Traders, brokers and clerks shout and gesture on the first day of in-person trading at the London Metal Exchange on Sept. 6, 2021. The LME, where traders determine benchmark prices on industrial metals, resumed trading nickel on March 16 following a six-day halt. Source: Leon Neal/Getty Images News via Getty Images |
The London Metal Exchange's two-week-long inability to facilitate the free flow of nickel trades has locked up the nickel market from investment and sowed uncertainty across the metal's supply chain.
The LME provides crucial price transparency for nickel suppliers and buyers negotiating long-term nickel supply deals and gives critical signals to financers looking to back production capacity growth amid high prices. But the exchange has been gripped by chaos since March 8, when a short squeeze sent the three-month nickel price to over $100,000 per tonne, leading to the suspension and cancellation of trades for that day. Trading stopped until March 16, when circuit breakers were again tripped after only a brief trading period as prices fell below a lower limit set by the LME. Electronic trades were sparse and halting through March 18.
Meanwhile, the Shanghai Futures Exchange has continued to trade nickel, but it too has had hiccups, with a one-day nickel trading freeze.
With just the Shanghai exchange and halting LME trades to go by, the nickel market has come to a near standstill just as buyers seek to move away from Russian sources in the wake of that country's invasion of Ukraine.
"The nickel market is frozen right now," said Chris Berry, an independent battery metals analyst and president of House Mountain Partners. "We're all trying to figure out, generally speaking, what this means. And when nickel is at $20,000/t one day and then goes to $100,000/t, it doesn't make any sense. That obviously impacts price discovery, which is the main function of financial markets and clouds battery economics over the longer term as well."
Diversifying nickel
Nickel price volatility and haphazard trades on the exchange have exposed battery and stainless steel makers to bruising supply shocks, leaving market participants and companies waiting on the sidelines for calmer times while also spurring some to call for new nickel projects outside of Russia and China.
Recent gains in nickel prices have been linked in part to fears that nickel supply would be cut off from European and North American markets due to sanctions tied to Russia's invasion of Ukraine.
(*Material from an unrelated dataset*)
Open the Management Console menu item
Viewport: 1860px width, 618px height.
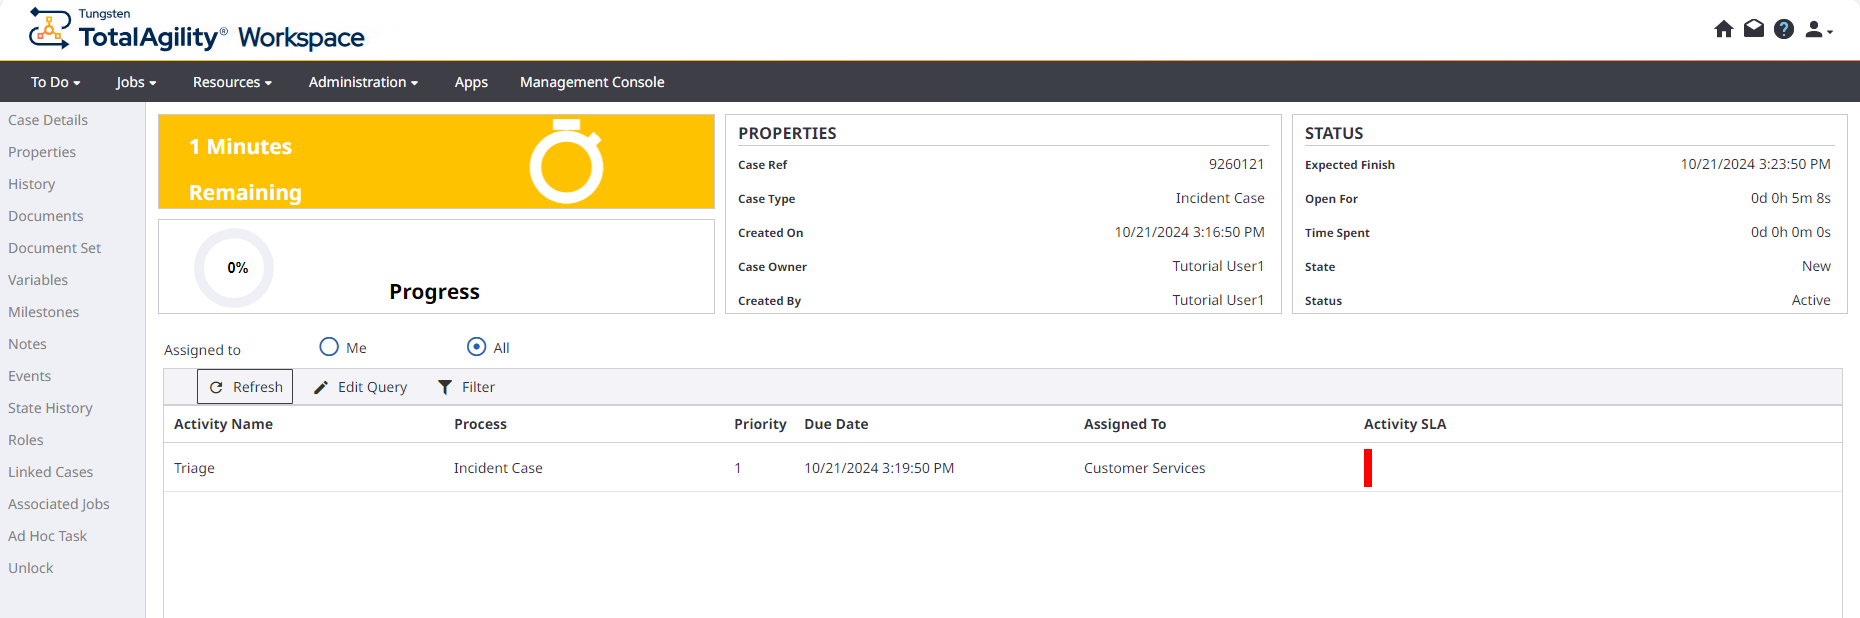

LME stocks of the metal decreased throughout February and into March due to fears of possible trade restrictions on Russian nickel.
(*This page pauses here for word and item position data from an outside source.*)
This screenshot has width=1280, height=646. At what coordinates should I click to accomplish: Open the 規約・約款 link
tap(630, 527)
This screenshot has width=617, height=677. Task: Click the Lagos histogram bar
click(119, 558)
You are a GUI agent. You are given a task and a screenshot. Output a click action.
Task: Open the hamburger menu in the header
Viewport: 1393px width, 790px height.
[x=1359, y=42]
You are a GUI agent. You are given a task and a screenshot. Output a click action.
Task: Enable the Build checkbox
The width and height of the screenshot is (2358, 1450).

Russian mining company PJSC MMC Norilsk Nickel is the world's largest supplier of primary nickel. In 2021, it produced 193,006 tonnes of class 1 nickel, a primary nickel product used in electric vehicle batteries, according to S&P Global Commodity Insights. China and Indonesia are also among the world's leading producers of primary nickel.
"The current LME nickel crisis has been a wake-up call to the importance of a secure domestic supply in the U.S., Canada, EU and Australia," said Todd Malan, chief external affairs officer and head of climate strategy at Talon Metals Corp., a mining company developing the Tamarack nickel project in central Minnesota to supply EV giant Tesla Inc. with battery materials. "We are now seeing governments considering a variety of options to support nickel exploration, mining and processing. This is an important signal to the market."
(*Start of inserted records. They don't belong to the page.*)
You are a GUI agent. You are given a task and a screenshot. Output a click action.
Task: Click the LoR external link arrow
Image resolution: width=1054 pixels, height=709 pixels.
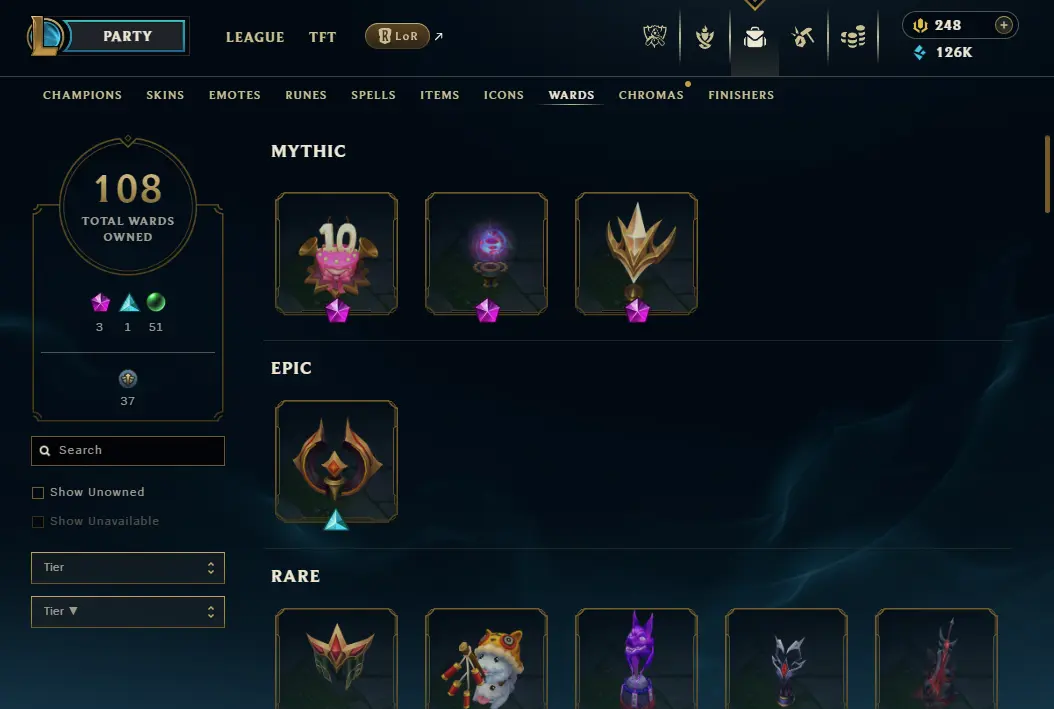[439, 36]
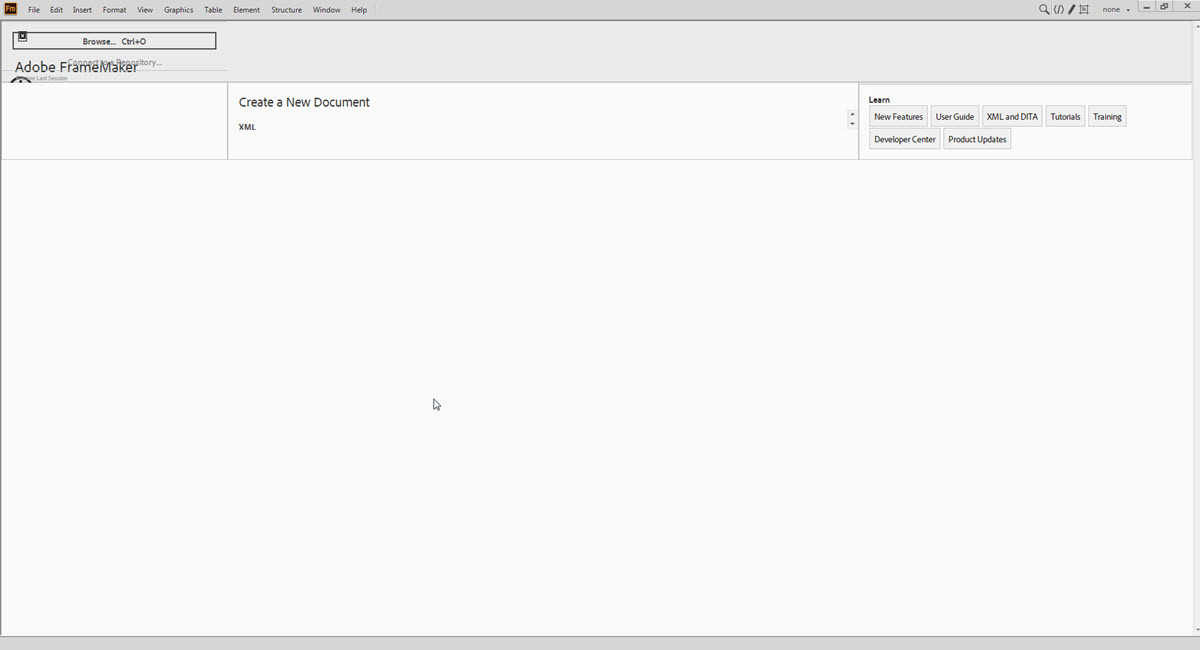
Task: Switch to Author view with pencil icon
Action: tap(1071, 8)
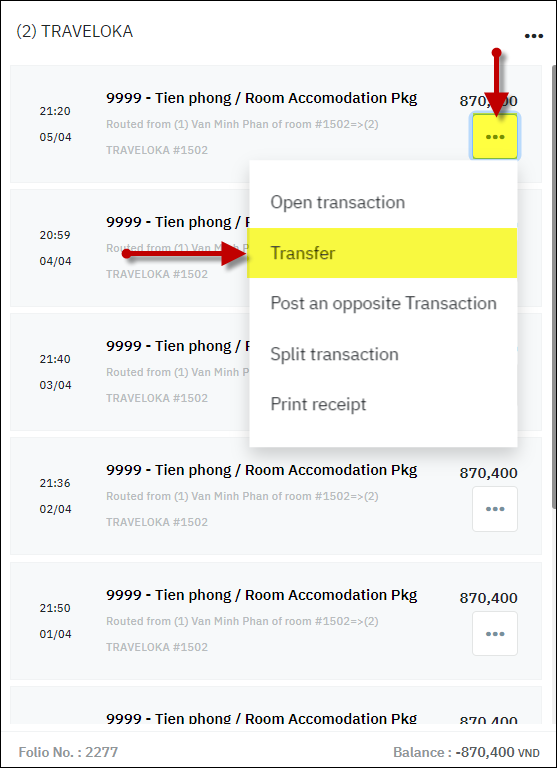Click the Balance -870,400 VND total

click(x=466, y=752)
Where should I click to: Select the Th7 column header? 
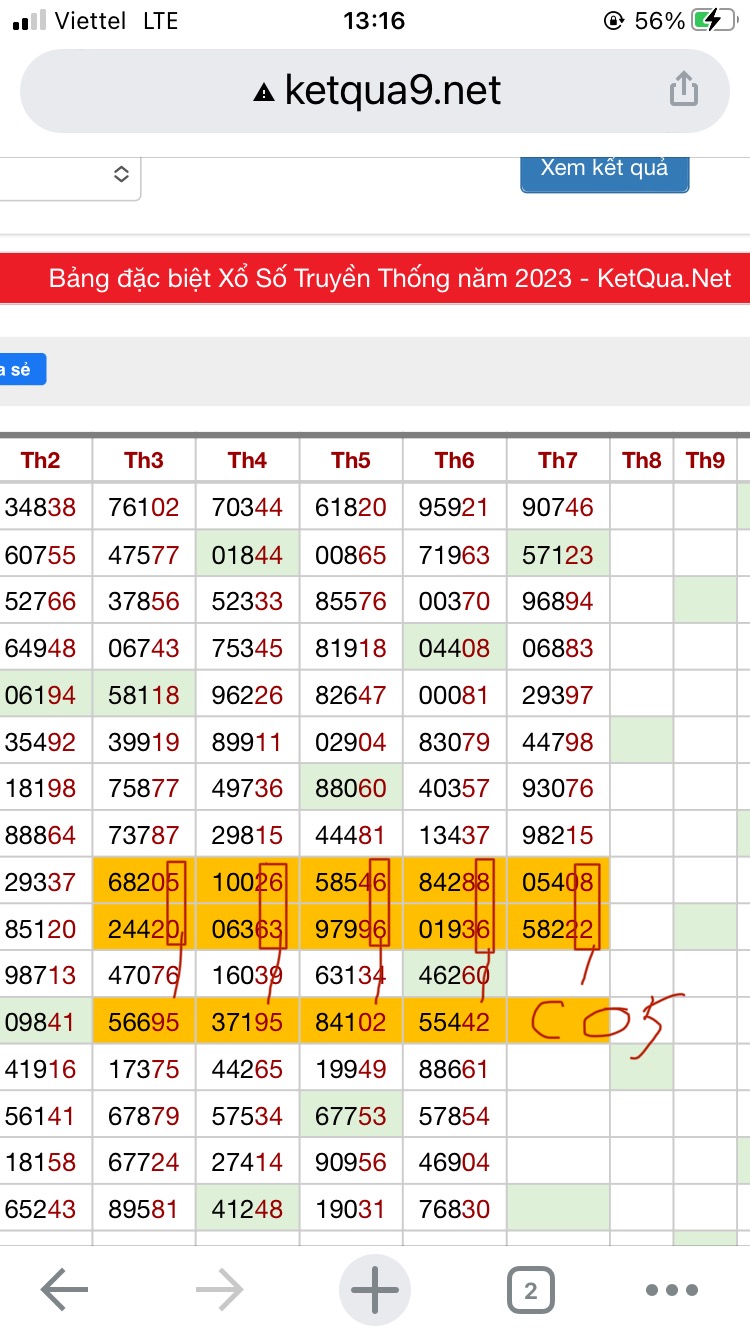tap(558, 460)
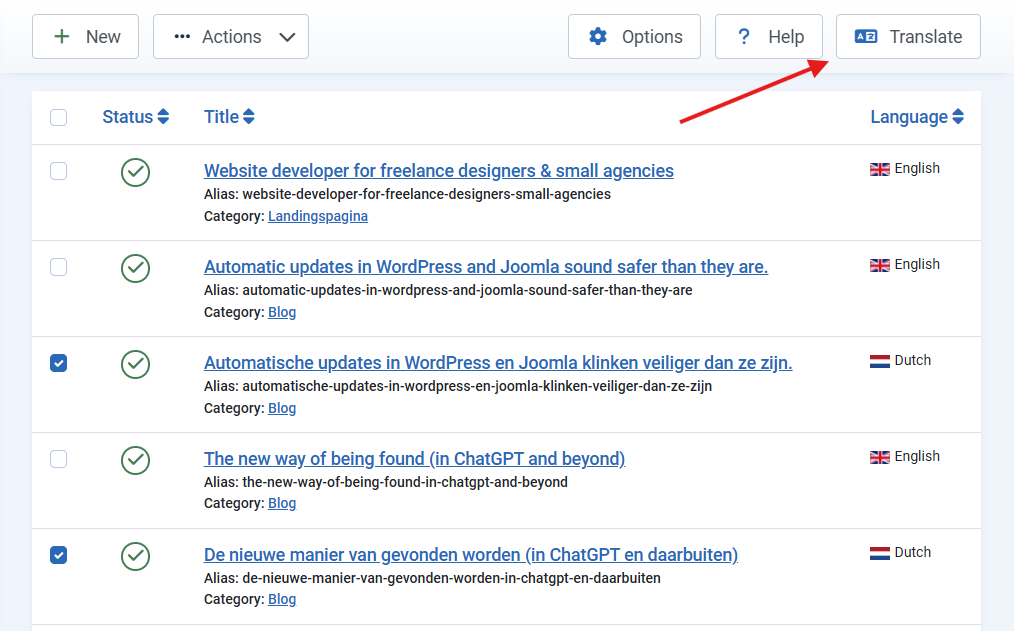The width and height of the screenshot is (1014, 631).
Task: Toggle status icon of The new way article
Action: click(x=135, y=460)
But developing more mines in other parts of the world or expanding existing mines relies on a major influx of capital, and volatility on the LME has chilled investor interest.
"With all this dysfunction in the market, market participants don't want to commit capital, they're really pulling back to reduce risk," Tom Mulqueen, head of research at Amalgamated Metal Trading Ltd., said in an interview. "We've seen reluctance amongst market participants to finance metals because they're trying to conserve capital."
Impact on battery supply chain, EV rollout
No sanctions have been imposed on nickel exports from Russia. Norilsk Nickel said in a March 1 statement that its nickel operations were proceeding as usual. But the Russian nickel giant may eventually be pressured to reallocate its units away from Europe and toward China instead, multiple analysts said.
"You should see a reallocation of Norilsk units basically between Europe and China," said Mark Beveridge, a principal consultant for Benchmark Mineral Intelligence. That shift would force European nickel buyers to turn to new suppliers in countries such as Canada and Norway for high-grade nickel, upheaving European battery supply chains.
Reduced supply and higher nickel prices could put a dent in the rollout of EVs. "It will certainly hamper battery development or growth," House Mountain Partners' Berry said. "When you have nickel at $48,000/t on the LME and then plug that into the cost of a battery, it really, really hurts battery economics."
Norilsk could not be immediately reached for comment.
LME executives are attempting to get trades up and running again, allowing greater and greater movement of the price of nickel; however, each day, the price has hit limits set by the 145-year-old exchange, sparking trade delays.
"The current events are unprecedented," the LME said in a March 8 statement. "The LME is committed to working with market participants to ensure the continued orderly functioning of the market. The suspension of the nickel market has created a number of issues for market participants which need to be addressed."
As of March 18, US$1 was equivalent to 6.36 Chinese yuan.